ITSPACE: Monotone Gaussian Optimal Transport Updates

2026-06-29Machine Learning

Machine Learning
AI summary

The authors focus on comparing and aligning covariance matrices, which are used to summarize data in machine learning tasks like adapting models to new data. They introduce ITSPACE, a new method to optimize a mathematical distance called the Bures-Wasserstein objective exactly and efficiently. Their approach updates the matrix factors iteratively, keeping important properties intact and working well even with limited computational resources. Experiments show ITSPACE finds better solutions faster than existing methods for covariance alignment.

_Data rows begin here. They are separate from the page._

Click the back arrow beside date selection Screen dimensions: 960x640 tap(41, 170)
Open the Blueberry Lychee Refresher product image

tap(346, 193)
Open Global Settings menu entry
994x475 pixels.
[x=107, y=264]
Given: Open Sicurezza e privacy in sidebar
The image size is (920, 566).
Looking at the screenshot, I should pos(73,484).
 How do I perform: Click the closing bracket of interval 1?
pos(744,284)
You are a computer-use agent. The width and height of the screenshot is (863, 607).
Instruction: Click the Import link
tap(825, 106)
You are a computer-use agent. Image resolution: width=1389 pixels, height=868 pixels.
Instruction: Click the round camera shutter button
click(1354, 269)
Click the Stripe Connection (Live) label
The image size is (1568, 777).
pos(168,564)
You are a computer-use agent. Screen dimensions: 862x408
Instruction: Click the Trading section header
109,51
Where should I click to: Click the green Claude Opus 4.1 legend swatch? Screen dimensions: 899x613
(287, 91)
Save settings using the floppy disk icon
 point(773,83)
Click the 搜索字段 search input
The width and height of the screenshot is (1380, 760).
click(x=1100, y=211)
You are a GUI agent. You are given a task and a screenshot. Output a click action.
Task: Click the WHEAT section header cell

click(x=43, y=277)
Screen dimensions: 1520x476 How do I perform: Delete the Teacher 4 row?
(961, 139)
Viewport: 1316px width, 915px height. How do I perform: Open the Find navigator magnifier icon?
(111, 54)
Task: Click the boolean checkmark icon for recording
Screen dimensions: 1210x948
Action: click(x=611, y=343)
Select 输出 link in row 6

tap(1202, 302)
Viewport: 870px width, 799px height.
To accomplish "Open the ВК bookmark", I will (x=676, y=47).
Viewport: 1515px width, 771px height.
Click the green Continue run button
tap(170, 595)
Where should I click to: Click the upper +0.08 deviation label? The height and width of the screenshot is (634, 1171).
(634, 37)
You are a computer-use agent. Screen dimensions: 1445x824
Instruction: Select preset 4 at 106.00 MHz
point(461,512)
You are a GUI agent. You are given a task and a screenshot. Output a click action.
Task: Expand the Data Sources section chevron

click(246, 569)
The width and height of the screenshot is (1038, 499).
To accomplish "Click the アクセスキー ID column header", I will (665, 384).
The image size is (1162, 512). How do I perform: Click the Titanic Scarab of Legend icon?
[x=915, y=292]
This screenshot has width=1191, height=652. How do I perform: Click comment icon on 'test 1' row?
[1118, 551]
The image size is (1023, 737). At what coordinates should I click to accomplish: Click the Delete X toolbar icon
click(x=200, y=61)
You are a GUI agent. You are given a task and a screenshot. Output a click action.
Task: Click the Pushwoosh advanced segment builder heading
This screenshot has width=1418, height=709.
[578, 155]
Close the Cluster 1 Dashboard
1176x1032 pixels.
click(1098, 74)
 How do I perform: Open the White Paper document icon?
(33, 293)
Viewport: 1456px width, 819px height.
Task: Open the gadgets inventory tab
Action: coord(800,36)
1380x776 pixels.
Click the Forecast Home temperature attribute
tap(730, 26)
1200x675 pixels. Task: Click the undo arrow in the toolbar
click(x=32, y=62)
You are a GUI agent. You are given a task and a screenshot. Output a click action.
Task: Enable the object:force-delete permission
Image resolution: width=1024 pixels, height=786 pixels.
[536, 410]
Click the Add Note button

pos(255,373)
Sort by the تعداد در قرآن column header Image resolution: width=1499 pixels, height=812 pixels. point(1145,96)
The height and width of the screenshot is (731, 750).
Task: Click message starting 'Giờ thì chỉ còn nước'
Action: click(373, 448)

Covariance matrixWasserstein distanceOptimal transportBures-Wasserstein distanceSymmetric positive definite matricesProximal majorization-minimizationPolar decompositionGaussian approximationDomain adaptation
Authors
Woojoo Na, Jennifer Dy
Abstract
Covariance matrices serve as compact descriptors of feature distributions in many machine-learning pipelines, including domain adaptation and Gaussian embeddings. Under a centered Gaussian approximation, the unregularized Wasserstein-2 optimal-transport (OT) discrepancy admits a closed form on covariances given by the Bures-Wasserstein (BW) objective on the symmetric positive definite (SPD) cone. We propose ITSPACE (Iterative Transport for Stable Proximal Alignment of Covariance Embeddings), a proximal majorization-minimization method that directly optimizes this exact BW objective through closed-form updates in a square-root factorization. In exact arithmetic, each iteration satisfies a sufficient-decrease inequality for the BW objective; under inexact polar computations, we provide an explicit certificate-gap bound controlling deviations from exact descent. The resulting iterations preserve PSD structure by construction and naturally support rank-restricted factors, making ITSPACE well-suited as a lightweight inner-loop primitive in settings where adaptation must be performed from unlabeled target batches under strict step and compute budgets. Across real-world covariance-alignment benchmarks, ITSPACE reaches low-BW-gap solutions substantially faster than BW-gradient descent, methods based on other covariance geometries, and entropically regularized sample-OT baselines.